I’m interested in entrepreneurs who are creative, strong executors, resilient, and passionately motivated to solve the problem they’re addressing. These entrepreneurs are able to communicate effectively so they can enlist others (customers, teammates, partners, investors) in their vision, and are interested in receiving and applying feedback (both because it’s a generally good founder trait and specifically because it shows that an accelerator would be a mutually rewarding experience).

For this program, we’re seeking startups building innovative products and services for older adults and the people who care for them. Our investment themes include:

  • Caregiver Support: Support for family caregivers including education, tools, respite care, and social support; and solutions for formal caregiving to address staff shortages, training, and care management tools.

  • Care Coordination: Solutions that address the complex and fragmented nature of the healthcare system, particularly for older adults who have multiple health conditions. These include care transition, clinical collaboration, medication management, remote care delivery, and care navigation. 

  • Aging in Place: Solutions that make it easier for seniors to remain in their homes as they age, including home retrofitting and accessibility, smart home devices, assistive robotics, fall prevention, homecare, health monitoring, digital accessibility, meal prep and delivery, emergency response systems, inclusive design of everyday devices, and general support for daily living.

  • Financial Wellness: Solutions for financial security through longer lifespans including financial planning, later-life employment, retirement planning, fraud and scam prevention, longevity insurance solutions, financial monitoring, and end-of-life planning.

  • Preventive Health: Solutions to support fitness, nutrition, wellness, behavior change, physical therapy, cognitive health, chronic disease management, digital health, and wearables.

  • Social Engagement: Solutions that address purpose, fulfillment, and community engagement for older adults including social connection, social determinants of health, and overcoming isolation and loneliness. 

  • And more: If you have a product or service that could be applicable to older adults or the people who care for them, this program is for you.

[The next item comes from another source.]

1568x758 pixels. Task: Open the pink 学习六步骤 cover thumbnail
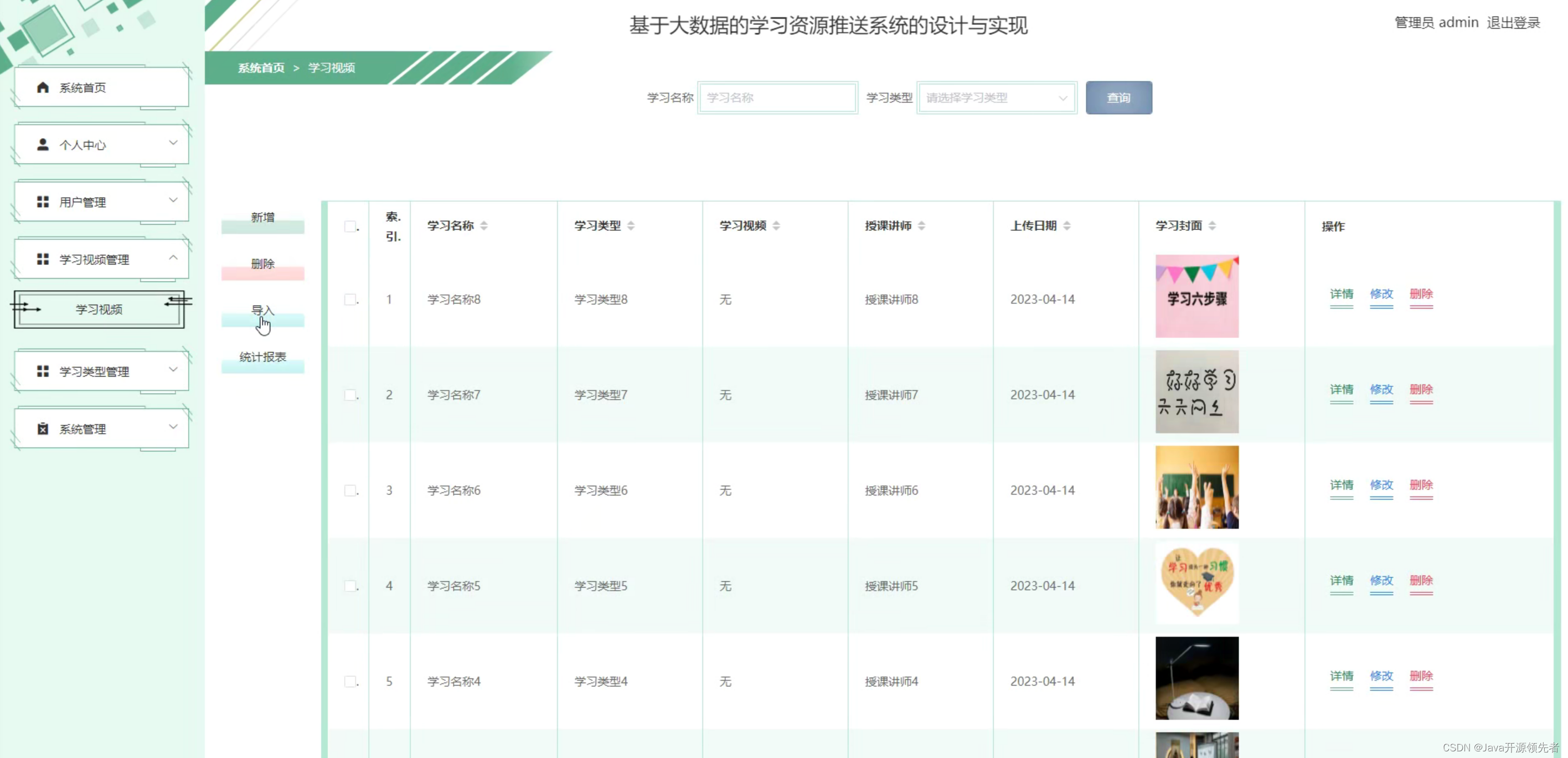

5. What are some of the biggest learnings from your career and entrepreneurial journey that you bring to being a Techstars Managing Director and supporting entrepreneurs?

I consistently find that upstart Davids can beat entrenched Goliaths if they are scrappy, customer obsessed, fast, and execution-focused. There are many details such as overcoming tech hurdles, focusing the product through rapid customer-centric iteration, selecting a focused go-to-market approach, identifying and tracking KPIs, managing co-founder relationships, building culture, raising capital, etc, that contribute to this. But ultimately, what Davids lack in resources they can more than make up for with speed, agility, and simply playing by different rules than Goliaths. 

I bring decades of startup experience and a coach’s mindset to my role as managing director. A couple of companies ago, I had an incredible VC board member who seemed like Yoda to me. He’d sit quietly and patiently through an extended back-and-forth board debate over a seemingly complicated strategic issue, and then offer some jewel of wisdom that helped us pick a path forward. With the benefit of a couple decades of hindsight, I now recognize this ability to “see around corners” as pattern recognition from his years of experience - or, “I’ve seen this movie before and I know how it ends.” While I’m no Yoda, after many years of starting and growing my own businesses, and investing in and advising countless others, I’ve seen a lot of “movies.” I love helping entrepreneurs think through their next moves, and, more importantly, bringing the resources of the accelerator and network of expert mentors to bear on that as well.